WHAT IS REQUIRED
Gather every line in the rows below that contains the string "screenshot", and copy each one in full. The match is case-sensitive.

━━ LISTING

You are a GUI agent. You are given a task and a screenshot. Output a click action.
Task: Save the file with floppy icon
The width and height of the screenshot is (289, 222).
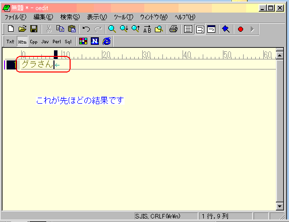click(x=34, y=29)
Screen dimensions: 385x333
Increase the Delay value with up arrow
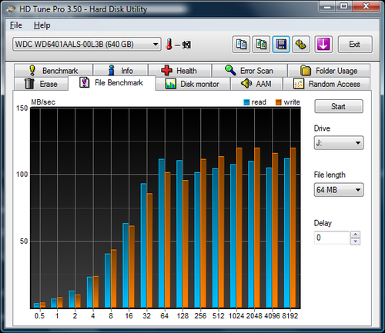click(x=356, y=234)
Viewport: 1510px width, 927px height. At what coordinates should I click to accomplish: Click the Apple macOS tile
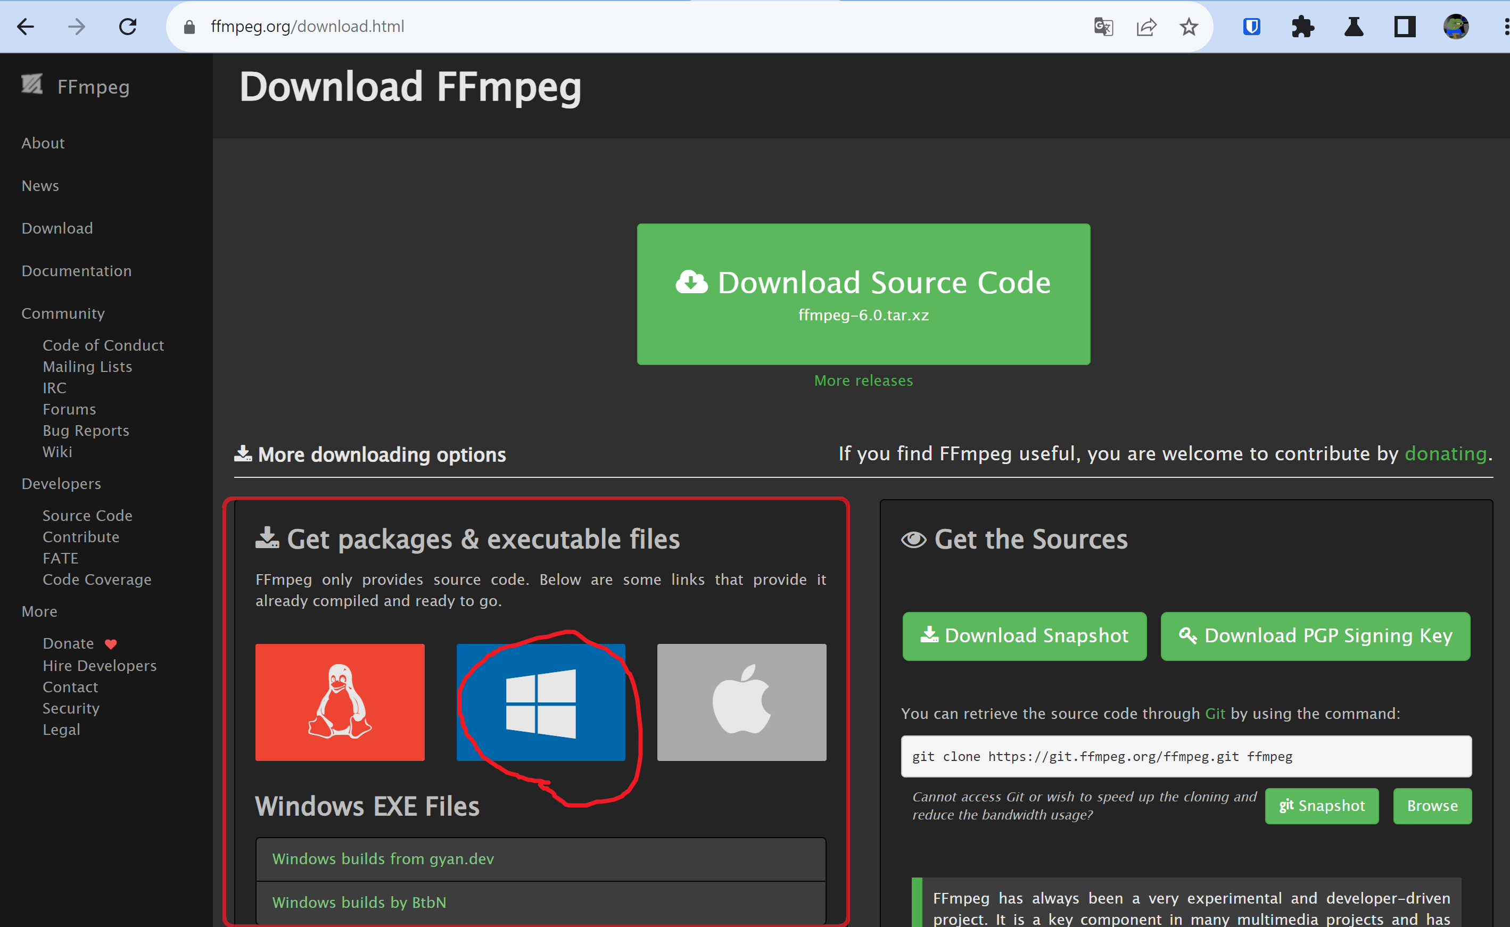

━━━━

SOLUTION FOR THIS EXERCISE
You are a GUI agent. You are given a task and a screenshot. Output a click action.
The width and height of the screenshot is (289, 222).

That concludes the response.